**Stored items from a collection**
----

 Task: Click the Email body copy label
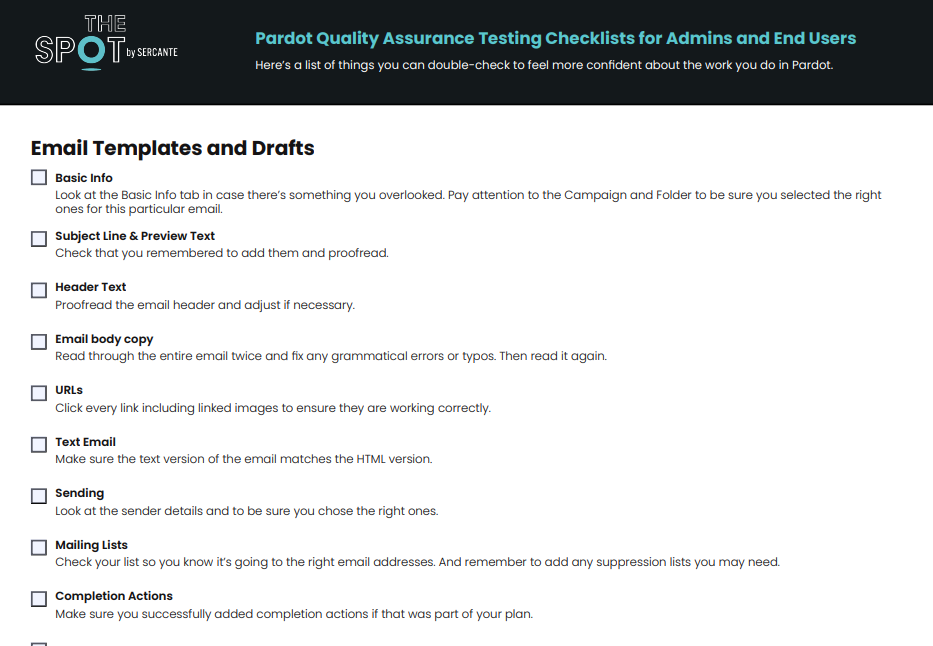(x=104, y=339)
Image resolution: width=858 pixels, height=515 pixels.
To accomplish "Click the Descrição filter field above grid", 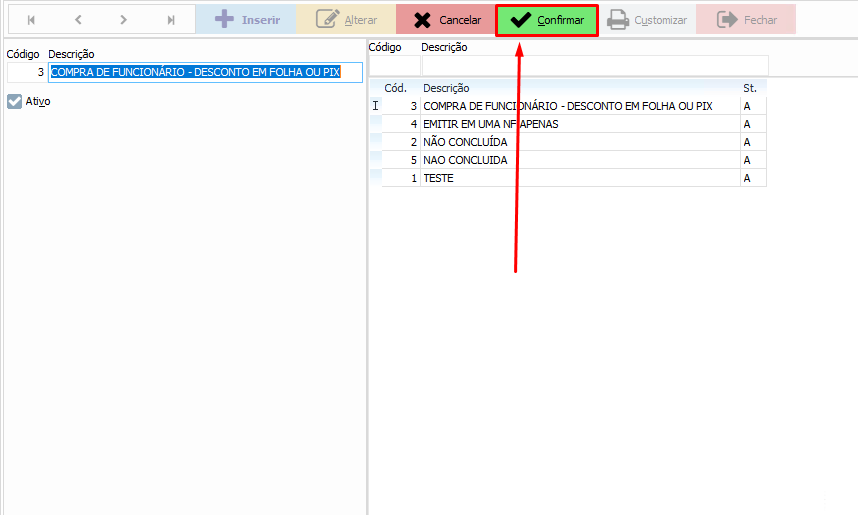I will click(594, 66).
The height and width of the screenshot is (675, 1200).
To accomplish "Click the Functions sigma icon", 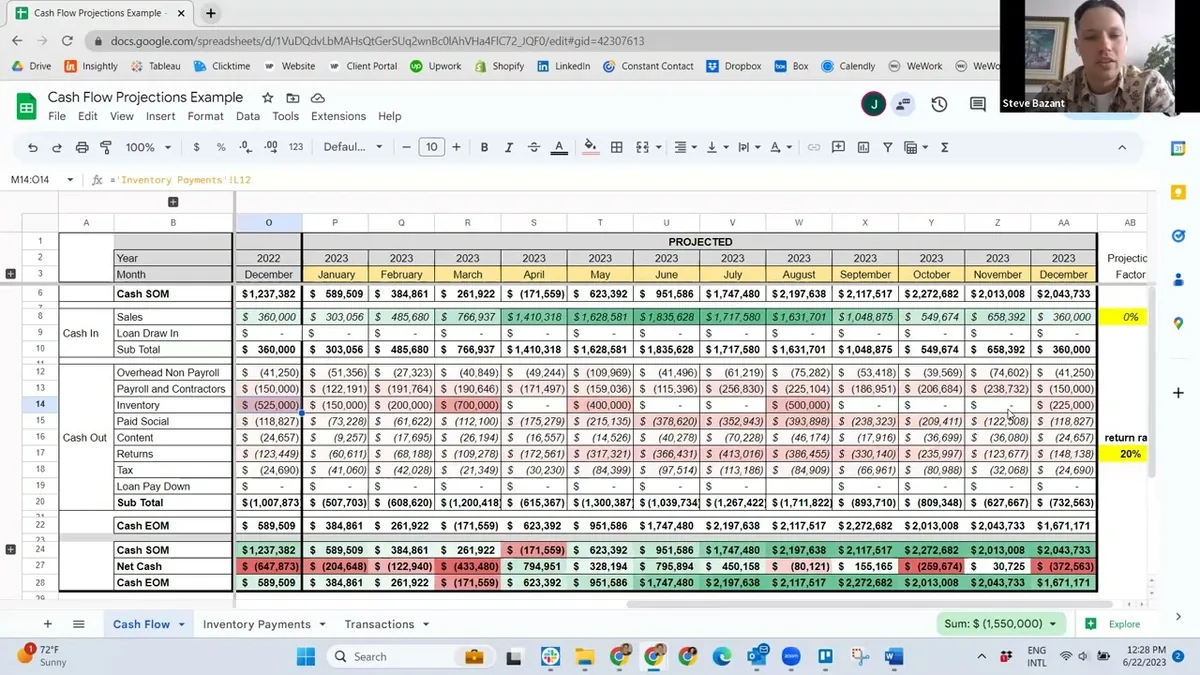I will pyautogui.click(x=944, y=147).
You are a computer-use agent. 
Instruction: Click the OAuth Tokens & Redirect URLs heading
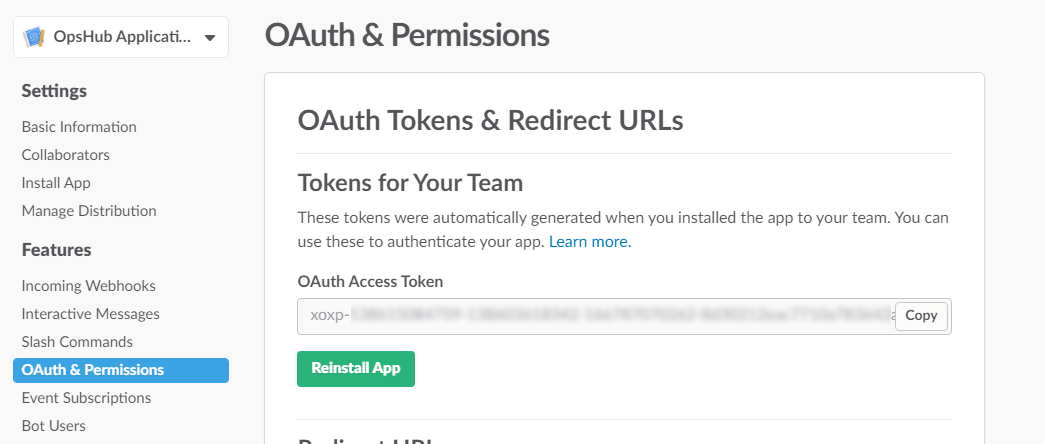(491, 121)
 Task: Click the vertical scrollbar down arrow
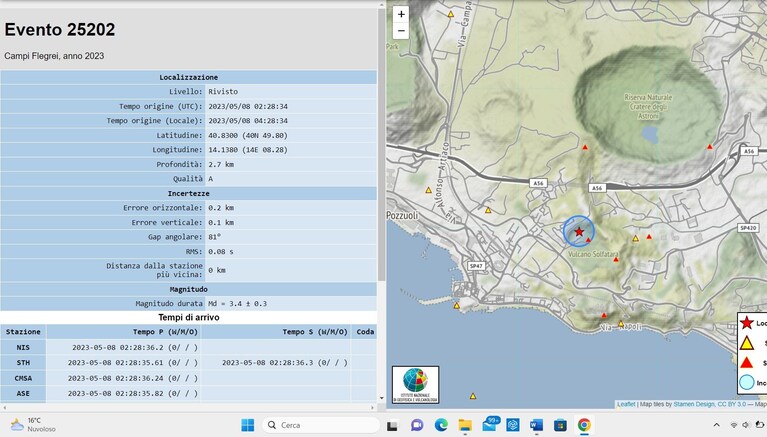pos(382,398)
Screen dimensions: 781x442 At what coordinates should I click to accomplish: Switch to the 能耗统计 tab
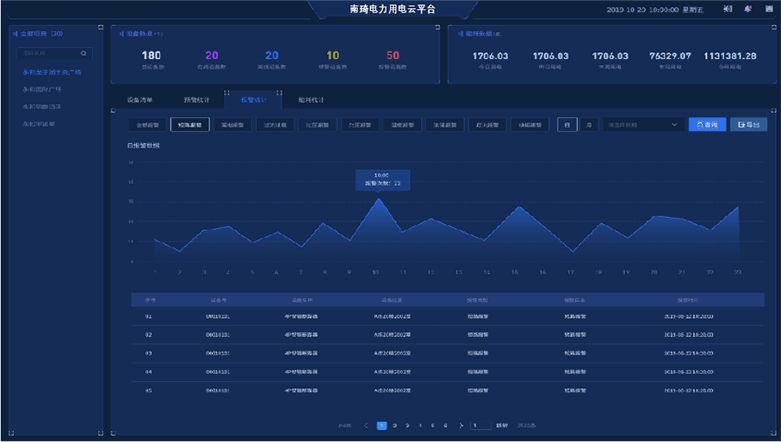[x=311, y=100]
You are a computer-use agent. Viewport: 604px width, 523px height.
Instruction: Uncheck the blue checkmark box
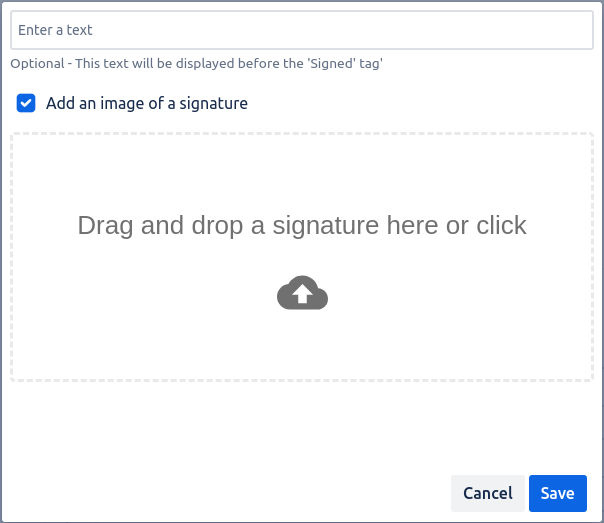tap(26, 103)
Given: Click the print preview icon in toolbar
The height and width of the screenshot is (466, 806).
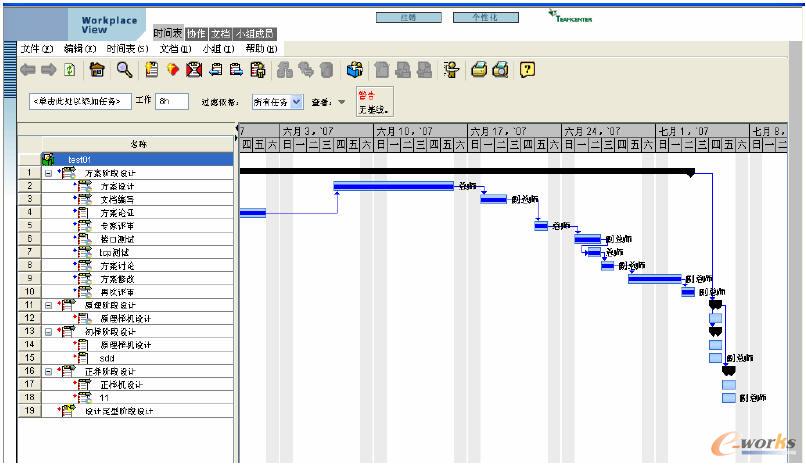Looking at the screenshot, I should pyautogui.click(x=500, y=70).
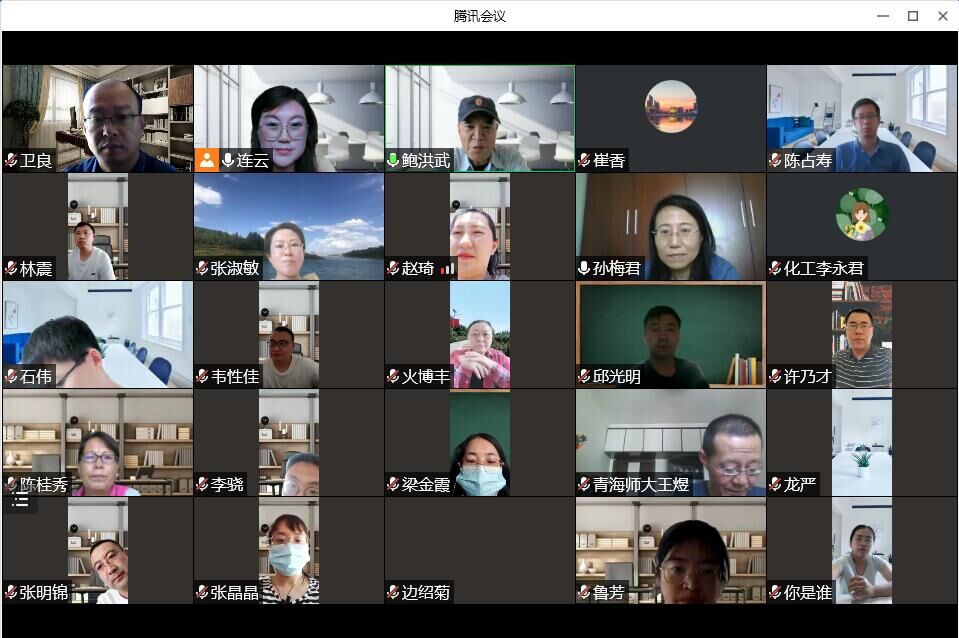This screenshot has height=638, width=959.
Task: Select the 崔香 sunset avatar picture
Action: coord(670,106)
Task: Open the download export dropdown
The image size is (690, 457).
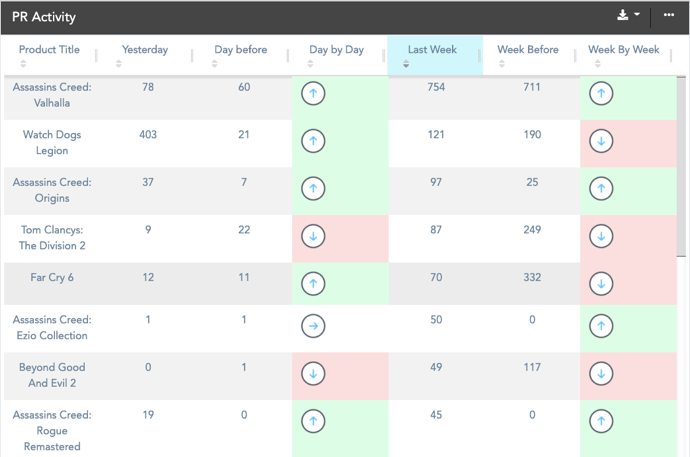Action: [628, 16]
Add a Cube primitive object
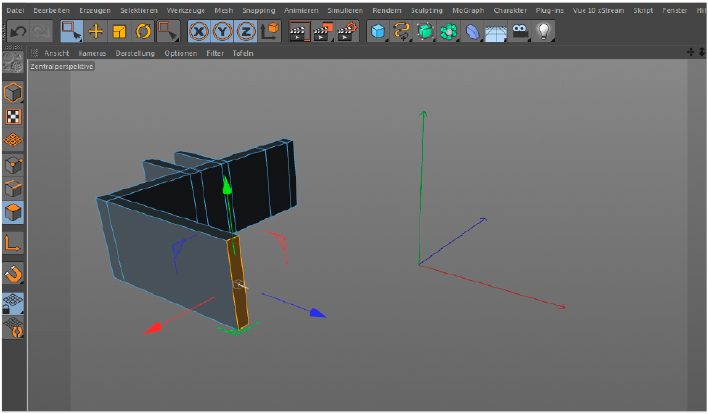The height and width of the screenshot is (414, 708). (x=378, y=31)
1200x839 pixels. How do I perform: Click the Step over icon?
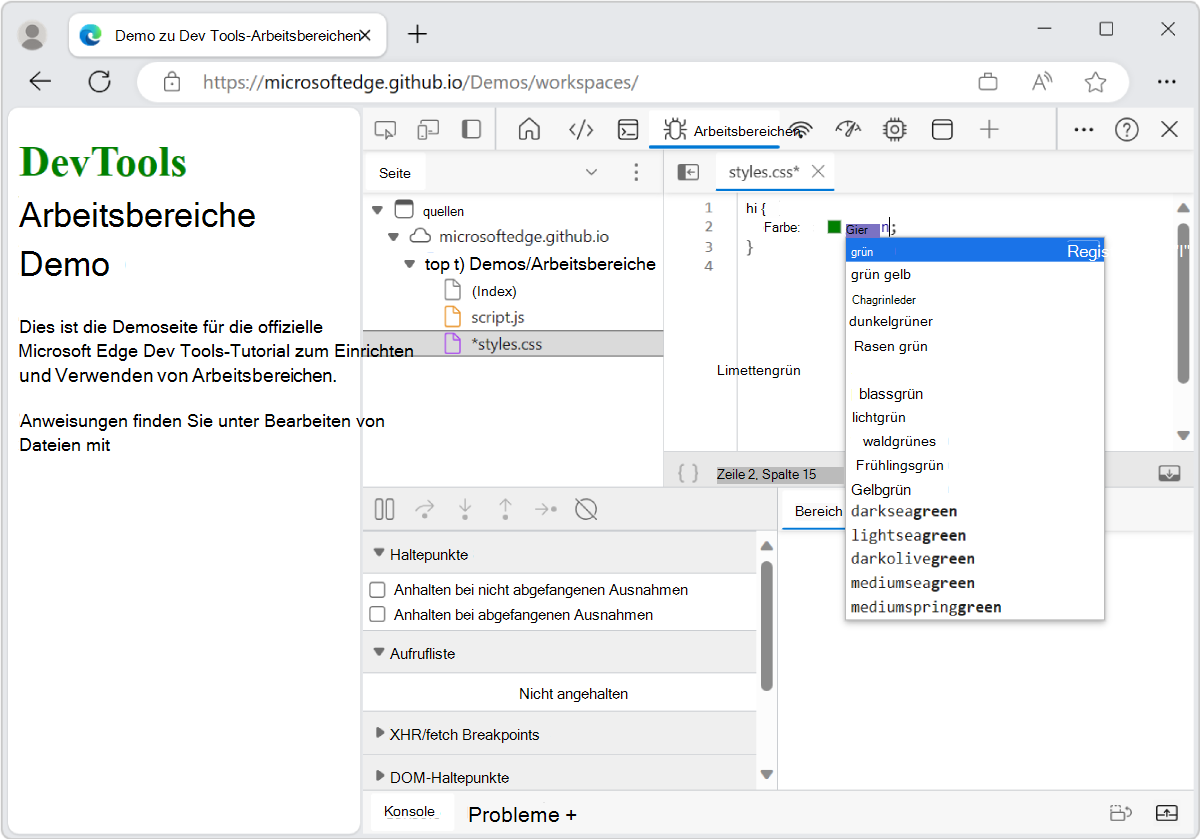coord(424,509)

----

Wherever a line above contains "agent", copy that line.

**Answer to the problem**
You are a computer-use agent. 
You are a computer-use agent. Viewport: 604px width, 523px height.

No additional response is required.